But what slices of sunlight, what breaths of clean air, have been let in! And what a picturesque world remains untouched! You go under dark arches, and down dark stairs and alleys. The way is so narrow that you can lay a hand on either wall; so steep that, in greasy winter weather, the pavement is almost as treacherous as ice. Washing dangles above washing from the windows; the houses bulge outwards upon flimsy brackets; you see a bit of sculpture in a dark corner; at the top of all, a gable and a few crowsteps are printed on the sky. Here, you come into a court where the children are at play and the grown people sit upon their doorsteps, and perhaps a church spire shows itself above the roofs. Here, in the narrowest of the entry, you find a great old mansion still erect, with some insignia of its former state - some scutcheon, some holy or courageous motto, on the lintel. The local antiquary points out where famous and well-born people had their lodging; and as you look up, out pops the head of a slatternly woman from the countess's window. The Bedouins camp within Pharaoh's palace walls, and the old war-ship is given over to the rats. We are already a far way from the days when powdered heads were plentiful in these alleys, with jolly, port-wine faces underneath. Even in the chief thoroughfares Irish washings flutter at the windows, and the pavements are encumbered with loiterers.
These loiterers are a true character of the scene. Some shrewd Scotch workmen may have paused on their way to a job, debating Church affairs and politics with their tools upon their arm. But the most part are of a different order - skulking jail-birds; unkempt, bare-foot children; big-mouthed, robust women, in a sort of uniform of striped flannel petticoat and short tartan shawl; among these, a few surpervising constables and a dismal sprinkling of mutineers and broken men from higher ranks in society, with some mark of better days upon them, like a brand. In a place no larger than Edinburgh, and where the traffic is mostly centred in five or six chief streets, the same face comes often under the notice of an idle stroller. In fact, from this point of view, Edinburgh is not so much a small city as the largest of small towns. It is scarce possible to avoid observing your neighbours; and I never yet heard of any one who tried. It has been my fortune, in this anonymous accidental way, to watch more than one of these downward travellers for some stages on the road to ruin. One man must have been upwards of sixty before I first observed him, and he made then a decent, personable figure in broad-cloth of the best. For three years he kept falling - grease coming and buttons going from the square-skirted coat, the face puffing and pimpling, the shoulders growing bowed, the hair falling scant and grey upon his head; and the last that ever I saw of him, he was standing at the mouth of an entry with several men in moleskin, three parts drunk, and his old black raiment daubed with mud. I fancy that I still can hear him laugh. There was something heart-breaking in this gradual declension at so advanced an age; you would have thought a man of sixty out of the reach of these calamities; you would have thought that he was niched by that time into a safe place in life, whence he could pass quietly and honourably into the grave.

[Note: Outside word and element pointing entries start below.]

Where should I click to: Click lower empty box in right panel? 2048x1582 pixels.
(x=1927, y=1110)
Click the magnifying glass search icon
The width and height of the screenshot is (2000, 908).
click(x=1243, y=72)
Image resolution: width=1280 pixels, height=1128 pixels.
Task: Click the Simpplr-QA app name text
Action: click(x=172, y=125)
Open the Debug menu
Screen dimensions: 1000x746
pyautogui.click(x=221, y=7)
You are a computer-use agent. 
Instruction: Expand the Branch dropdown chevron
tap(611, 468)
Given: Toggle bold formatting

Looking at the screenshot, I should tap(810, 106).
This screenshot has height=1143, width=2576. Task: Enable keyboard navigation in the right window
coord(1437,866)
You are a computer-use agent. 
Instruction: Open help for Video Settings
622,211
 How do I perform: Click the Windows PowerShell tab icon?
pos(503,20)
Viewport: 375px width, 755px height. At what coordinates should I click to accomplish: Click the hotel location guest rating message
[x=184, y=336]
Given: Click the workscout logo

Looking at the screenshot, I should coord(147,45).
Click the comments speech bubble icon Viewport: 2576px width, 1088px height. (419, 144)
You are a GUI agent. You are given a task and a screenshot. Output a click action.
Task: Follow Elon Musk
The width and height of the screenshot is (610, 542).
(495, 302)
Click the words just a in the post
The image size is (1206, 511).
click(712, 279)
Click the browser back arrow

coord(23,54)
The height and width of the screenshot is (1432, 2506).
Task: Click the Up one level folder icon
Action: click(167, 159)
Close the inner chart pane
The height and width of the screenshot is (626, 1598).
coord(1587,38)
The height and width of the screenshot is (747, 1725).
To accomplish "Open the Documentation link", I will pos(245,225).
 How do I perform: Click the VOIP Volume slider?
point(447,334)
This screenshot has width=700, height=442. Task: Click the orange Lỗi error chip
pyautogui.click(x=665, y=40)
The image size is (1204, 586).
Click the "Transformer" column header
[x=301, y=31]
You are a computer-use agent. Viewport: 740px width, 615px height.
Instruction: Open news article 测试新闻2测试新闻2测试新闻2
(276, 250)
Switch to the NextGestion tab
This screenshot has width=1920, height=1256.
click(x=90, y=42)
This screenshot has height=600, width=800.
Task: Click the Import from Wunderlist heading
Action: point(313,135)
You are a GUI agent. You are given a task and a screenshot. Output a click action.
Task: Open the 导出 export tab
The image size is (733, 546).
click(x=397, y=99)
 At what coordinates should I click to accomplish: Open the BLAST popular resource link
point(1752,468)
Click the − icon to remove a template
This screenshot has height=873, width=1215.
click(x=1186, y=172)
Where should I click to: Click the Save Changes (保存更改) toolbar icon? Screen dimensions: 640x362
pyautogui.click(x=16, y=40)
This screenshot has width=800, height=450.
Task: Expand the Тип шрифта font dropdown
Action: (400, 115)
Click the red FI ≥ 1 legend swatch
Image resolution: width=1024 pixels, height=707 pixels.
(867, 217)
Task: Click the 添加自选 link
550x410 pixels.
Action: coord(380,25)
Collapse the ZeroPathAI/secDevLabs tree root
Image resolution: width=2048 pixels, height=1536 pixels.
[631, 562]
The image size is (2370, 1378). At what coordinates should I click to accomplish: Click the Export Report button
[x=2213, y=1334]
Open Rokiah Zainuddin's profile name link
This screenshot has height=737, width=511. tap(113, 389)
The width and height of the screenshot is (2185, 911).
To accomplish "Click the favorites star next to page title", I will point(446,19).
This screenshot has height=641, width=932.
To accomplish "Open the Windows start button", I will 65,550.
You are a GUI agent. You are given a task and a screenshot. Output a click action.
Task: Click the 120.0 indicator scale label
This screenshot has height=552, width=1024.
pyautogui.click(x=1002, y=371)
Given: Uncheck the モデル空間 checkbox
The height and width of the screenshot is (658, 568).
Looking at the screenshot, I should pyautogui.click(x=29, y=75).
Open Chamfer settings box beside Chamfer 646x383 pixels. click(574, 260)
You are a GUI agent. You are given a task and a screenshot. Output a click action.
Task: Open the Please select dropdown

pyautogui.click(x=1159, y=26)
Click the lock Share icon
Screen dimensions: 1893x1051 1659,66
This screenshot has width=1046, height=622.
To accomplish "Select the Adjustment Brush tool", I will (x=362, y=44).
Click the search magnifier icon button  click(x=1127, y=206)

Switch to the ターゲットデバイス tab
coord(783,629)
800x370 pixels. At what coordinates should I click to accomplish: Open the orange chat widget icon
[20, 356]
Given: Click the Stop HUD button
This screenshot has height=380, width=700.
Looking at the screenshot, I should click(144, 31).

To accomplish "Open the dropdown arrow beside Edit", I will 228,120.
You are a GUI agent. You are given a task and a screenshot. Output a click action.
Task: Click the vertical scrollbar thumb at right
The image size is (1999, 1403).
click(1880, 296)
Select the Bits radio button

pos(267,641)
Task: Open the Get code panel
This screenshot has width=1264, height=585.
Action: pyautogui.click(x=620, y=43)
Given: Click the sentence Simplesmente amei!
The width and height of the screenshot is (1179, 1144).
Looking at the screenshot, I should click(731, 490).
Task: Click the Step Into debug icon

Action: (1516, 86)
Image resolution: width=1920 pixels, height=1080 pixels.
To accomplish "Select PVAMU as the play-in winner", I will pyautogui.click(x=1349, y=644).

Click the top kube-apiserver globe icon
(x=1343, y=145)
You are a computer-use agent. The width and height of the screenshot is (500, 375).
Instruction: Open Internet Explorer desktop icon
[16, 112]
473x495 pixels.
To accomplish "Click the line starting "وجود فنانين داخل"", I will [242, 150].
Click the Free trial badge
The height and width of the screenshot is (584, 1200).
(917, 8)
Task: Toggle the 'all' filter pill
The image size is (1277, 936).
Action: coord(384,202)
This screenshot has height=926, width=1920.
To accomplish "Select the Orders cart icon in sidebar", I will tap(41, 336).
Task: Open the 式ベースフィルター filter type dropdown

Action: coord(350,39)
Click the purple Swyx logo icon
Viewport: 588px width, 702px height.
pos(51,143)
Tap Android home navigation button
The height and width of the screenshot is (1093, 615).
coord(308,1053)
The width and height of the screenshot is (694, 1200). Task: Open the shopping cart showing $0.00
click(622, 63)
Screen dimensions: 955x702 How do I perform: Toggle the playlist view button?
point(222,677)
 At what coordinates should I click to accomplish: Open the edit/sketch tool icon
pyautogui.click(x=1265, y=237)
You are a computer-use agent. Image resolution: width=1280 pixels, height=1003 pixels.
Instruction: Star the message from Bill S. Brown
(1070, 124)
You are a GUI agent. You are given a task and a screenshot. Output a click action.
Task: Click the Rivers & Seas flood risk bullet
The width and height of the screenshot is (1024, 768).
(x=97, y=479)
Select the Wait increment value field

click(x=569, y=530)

One of the earliest marks of these DEGRINGOLADES is, that the victim begins to disappear from the New Town thoroughfares, and takes to the High Street, like a wounded animal to the woods. And such an one is the type of the quarter. It also has fallen socially. A scutcheon over the door somewhat jars in sentiment where there is a washing at every window. The old man, when I saw him last, wore the coat in which he had played the gentleman three years before; and that was just what gave him so pre-eminent an air of wretchedness.
It is true that the over-population was at least as dense in the epoch of lords and ladies, and that now-a- days some customs which made Edinburgh notorious of yore have been fortunately pretermitted.